_To do_
Reproduce exactly the lines below, starting at the line that contains "Instruction: Click the" and ending with the last line of the records, both included; leave out any pictures.
═════ Dataset excerpts ═════
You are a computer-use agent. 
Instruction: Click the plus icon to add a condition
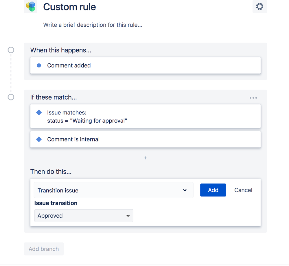145,158
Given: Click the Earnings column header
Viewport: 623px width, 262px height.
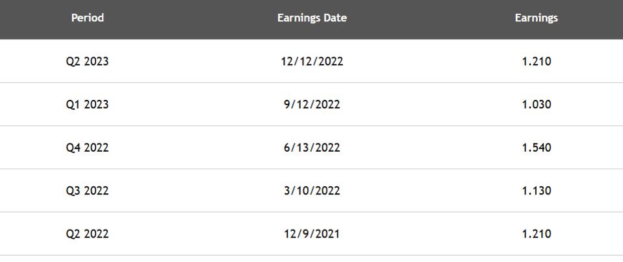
═════
_Response box_
Instruction: Click the plus icon to add a condition
145,158
Given: Click the Earnings column header
Viewport: 623px width, 262px height.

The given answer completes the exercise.